Die Leute sind einfach gestorben verhungert , oder ausgesetzt worden , oder haben sich selbst mgebracht oder wurden erstickt. Die leute waren damals auf jede Hand angewiesen zum Arbeiten . Selbst schwangere haben bis kurz vor der geburt gearbeitet.

Die meisten sind an solchen schweren Verletzungen gestorben. Wer überlebte, bekam VIELLEICHT eine offizielle Bettler-Lizenz und durfte sich an die Kirche setzen.

Primitive Rollstühle gab es etwa ab den Jahren 1400-1500, vermutlich wurde das damit behandelt. Ich habe schon mal davon gelesen & auch ein Foto gesehen, diese Rollstühle wurden von Betroffenen selbst konstruiert wenn ich das recht weiß!

Hoffe ich konnte dir helfen!

Auch ich bin mir relativ sicher, dass Querschnittsgelähmte im MA nicht lange überlebt haben. Je nach Lähmungshöhe sind sie vermutlich an Nieren- und/oder Lungenversagen gestorben.

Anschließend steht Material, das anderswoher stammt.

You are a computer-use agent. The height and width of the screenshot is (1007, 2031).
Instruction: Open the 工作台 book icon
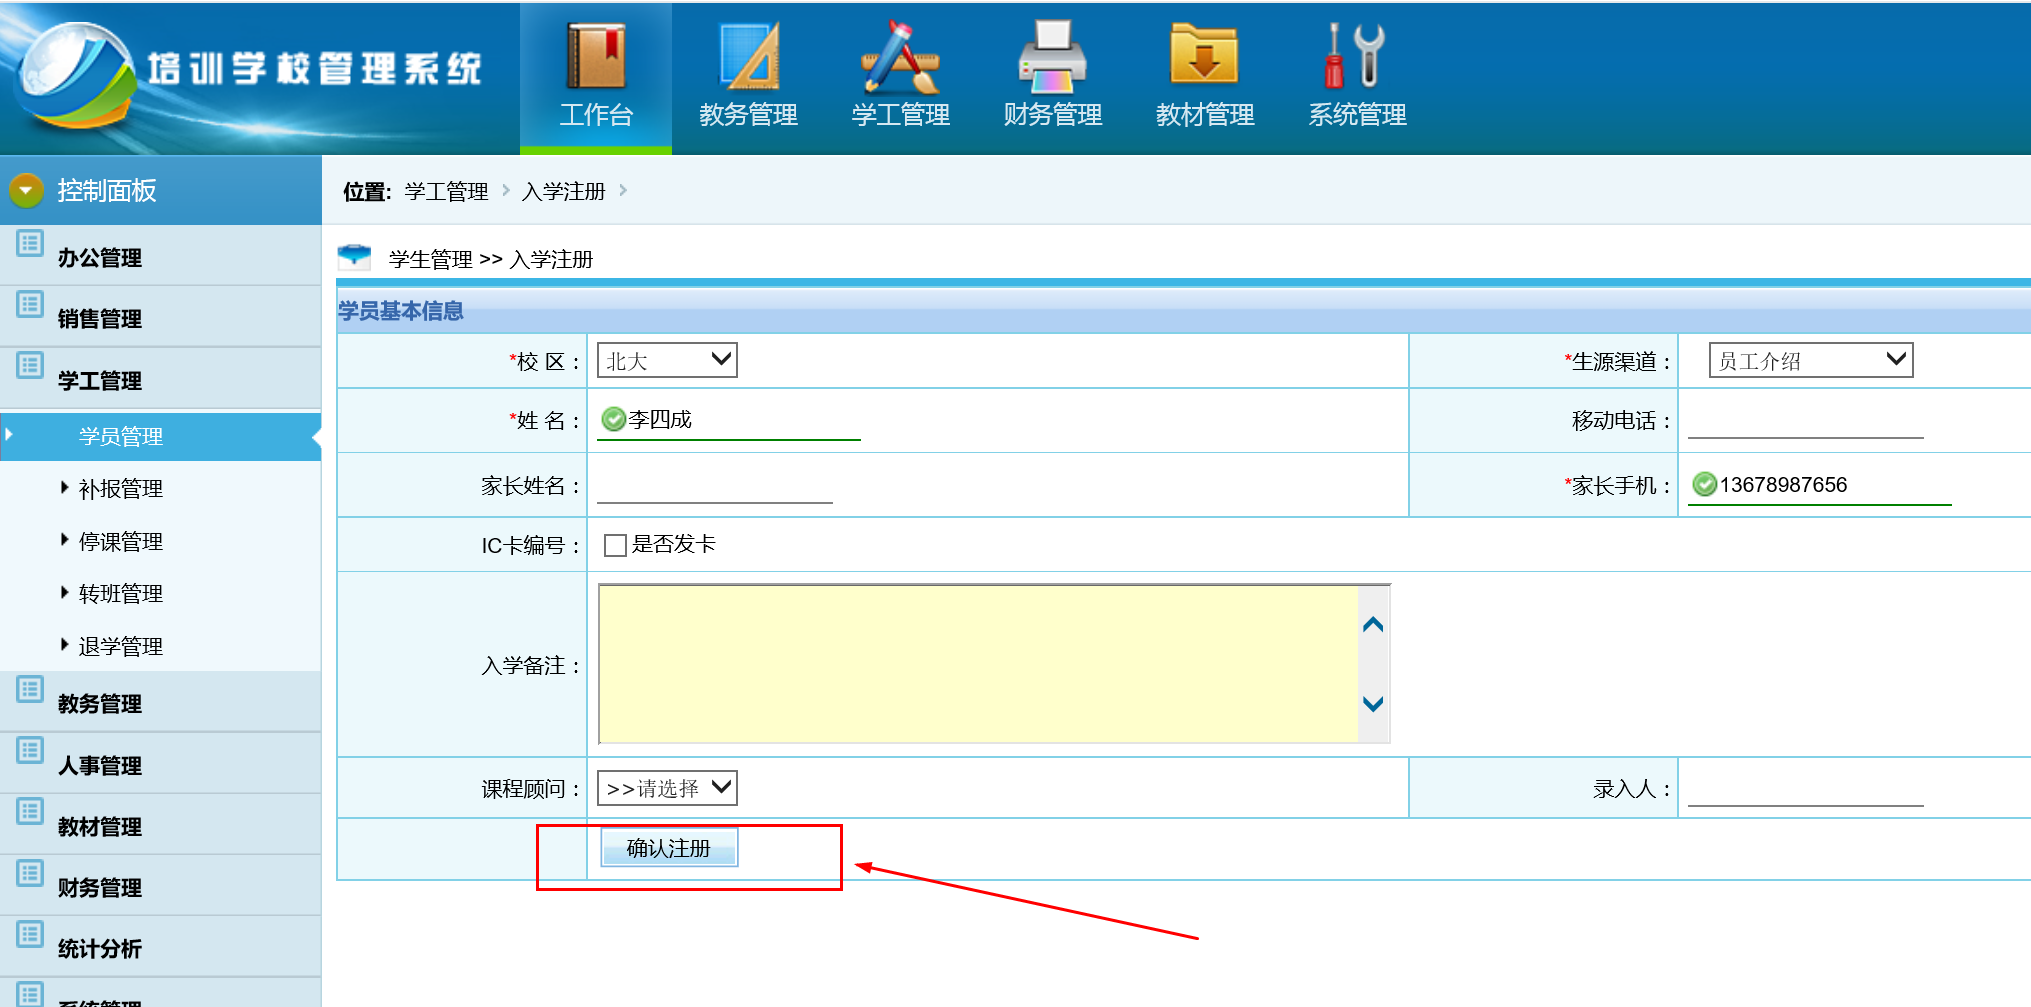(x=596, y=57)
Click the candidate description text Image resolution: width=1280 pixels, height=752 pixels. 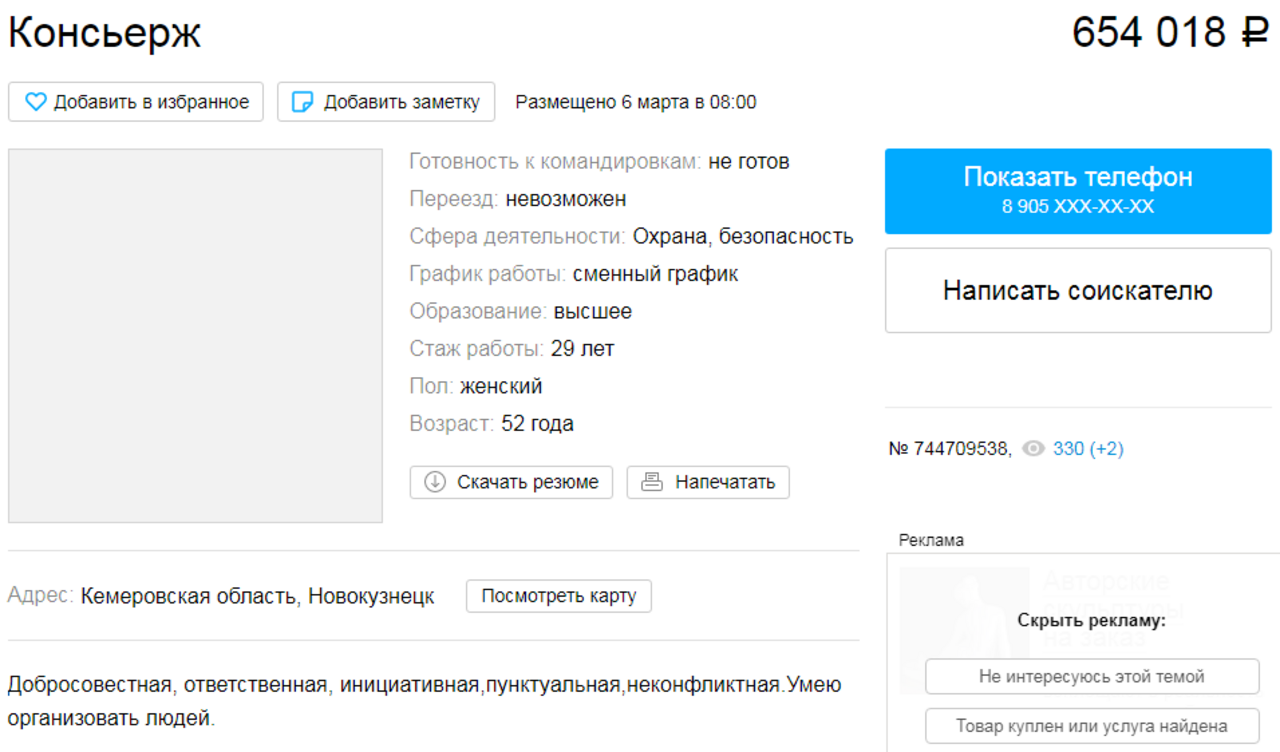click(424, 701)
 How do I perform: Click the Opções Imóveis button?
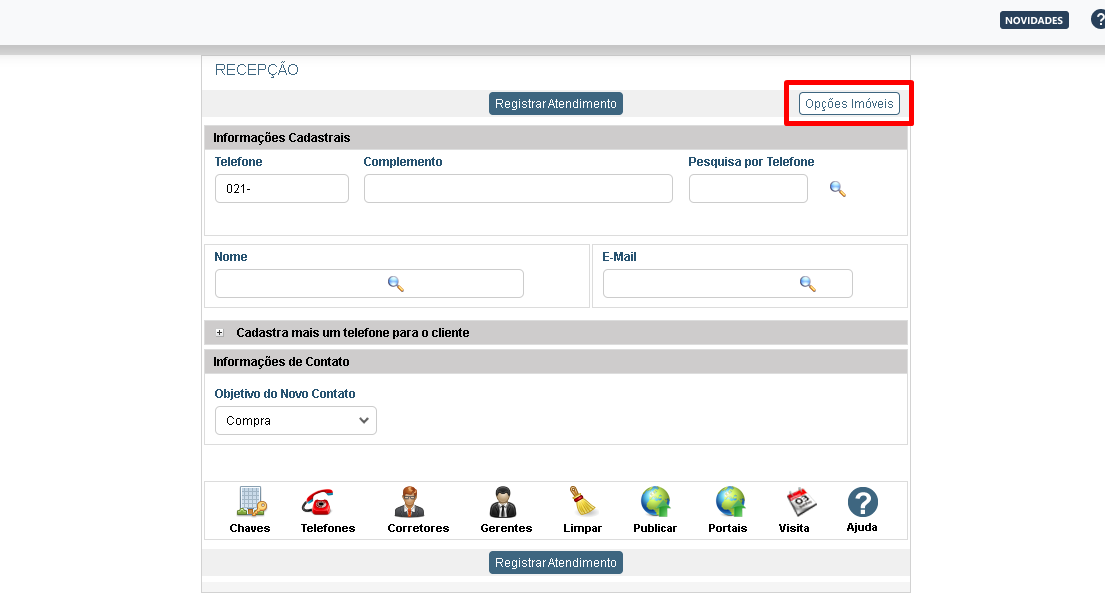(x=849, y=104)
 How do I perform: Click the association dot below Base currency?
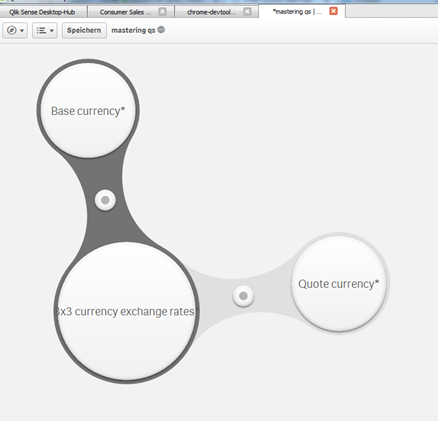pos(105,200)
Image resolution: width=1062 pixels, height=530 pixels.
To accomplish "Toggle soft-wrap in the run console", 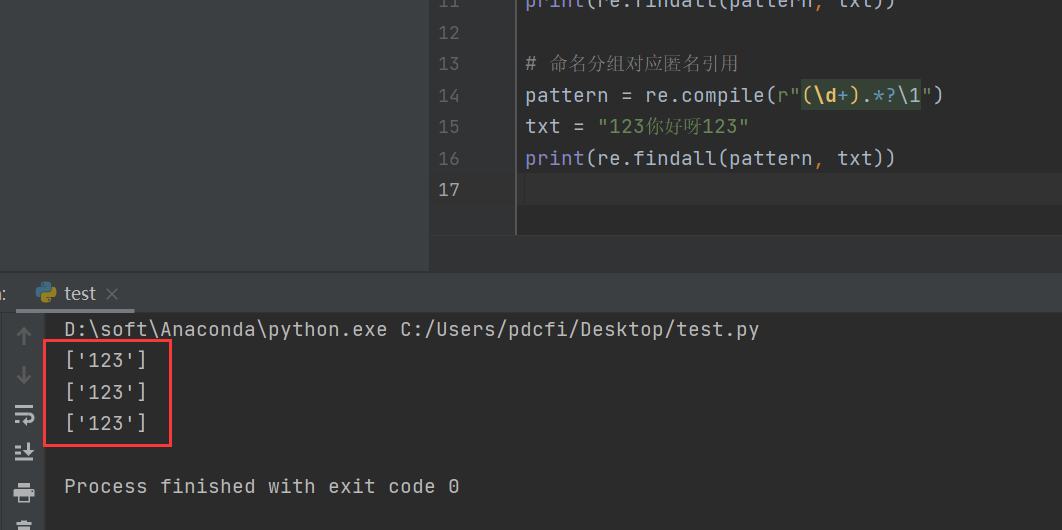I will [24, 414].
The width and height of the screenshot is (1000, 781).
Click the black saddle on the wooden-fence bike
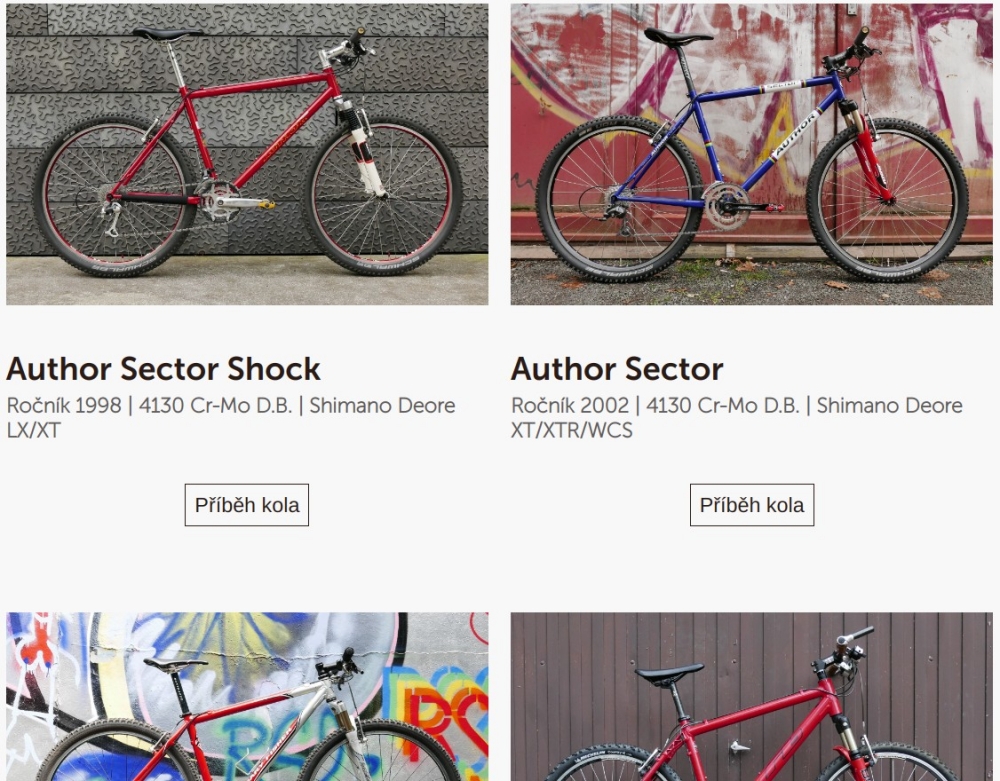coord(669,672)
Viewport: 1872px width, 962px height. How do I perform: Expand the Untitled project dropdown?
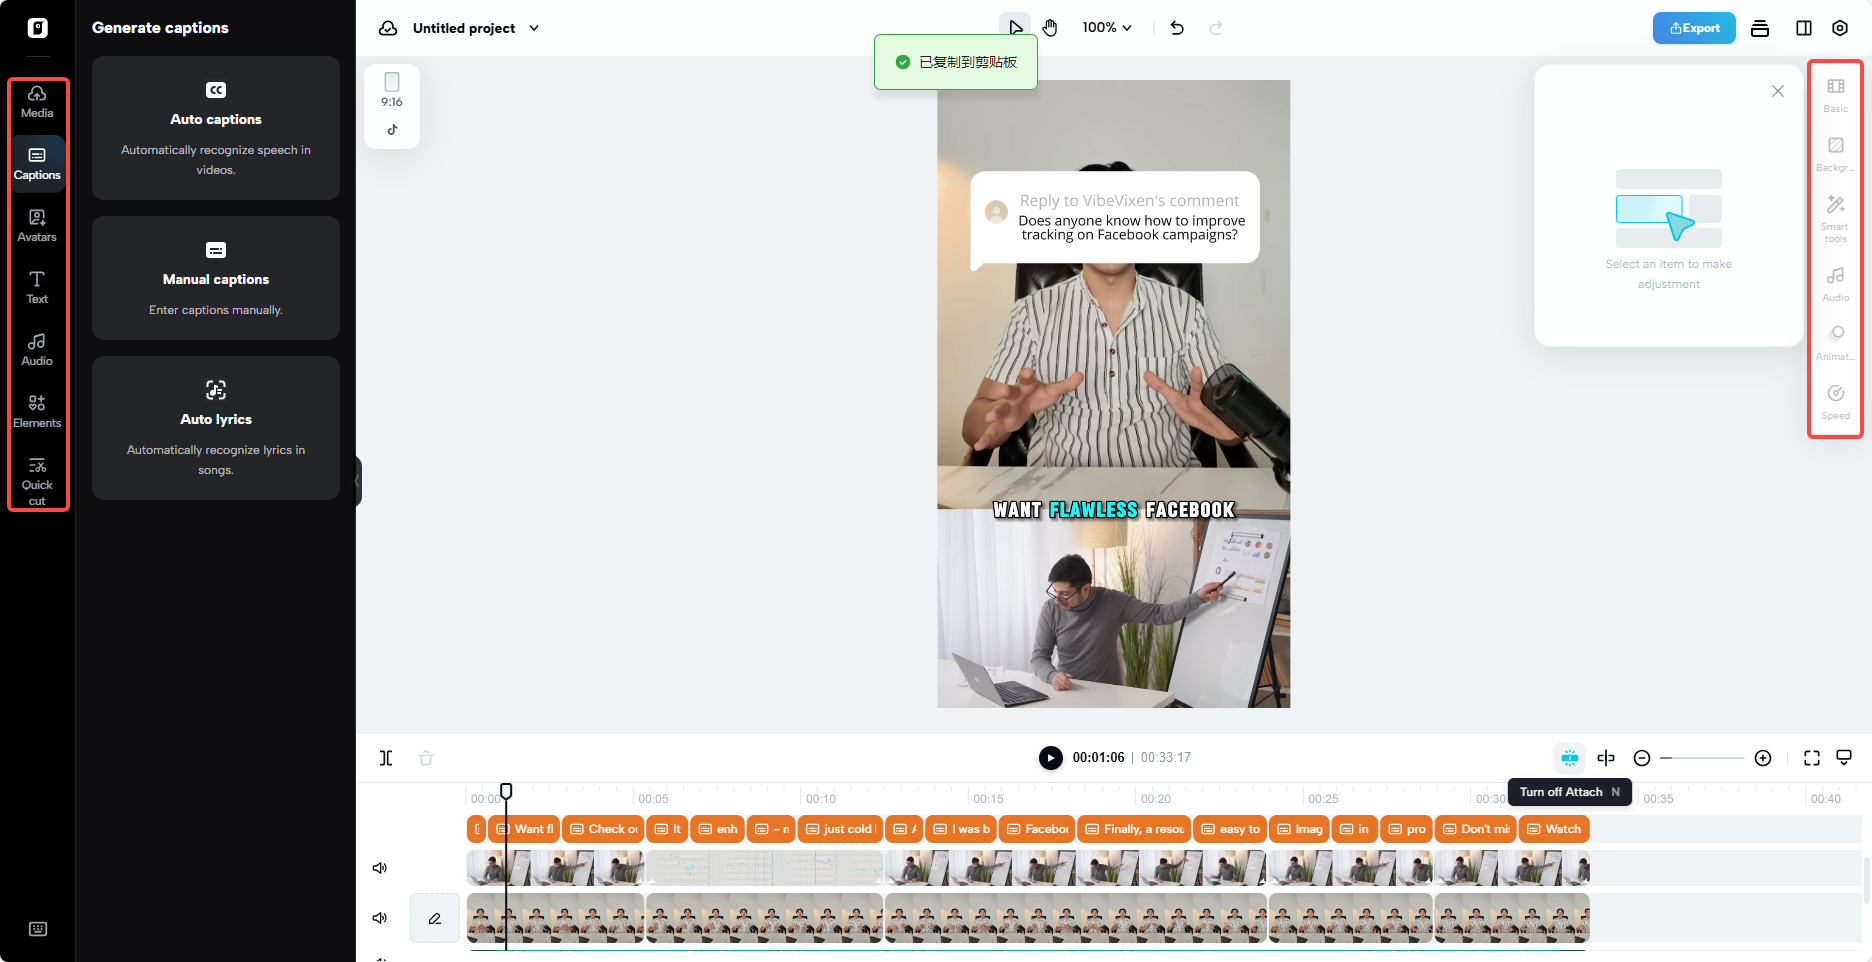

Ich gehe mal stark davon aus, dass die Menschen mit einer Querschnittlähmung im Mittelalter relativ schnell daran gestorben sind.

Hallo,

Die Begrifflichkeit der "Behinderung" entstand erst in neuerer Zeit. Im Mittelalter ist eher die Rede von kranken, lahmen, gebrechlichen, schwerhörigen, blinden, buckligen usw. Somit ist eine Eingrenzung und Recherche zu diesem Thema im mittelalterlichen Bereich nicht immer eindeutig bzw schwer möglich. Oftmals ist eine Trennung zwischen kranken und behinderten Menschen fast unmöglich, besonders im Bereich der Hospitäler.

gruß

Entweder die Familie hat sich darum gekümmert und ihn/sie herumgetragen ! Oder er/sie ist verstorben wenn keiner da war, würd ich mal so vermuten =)

Die behinderten wurden früher von gläubigen sehr doll abgestoßen da die Behinderung als eine Strafegottes bezeichnet wurde. Z.B. in dem Film Luther muss eine Frau ihr Kind im Wald lassen weil das Kind nicht richtig gehen kann.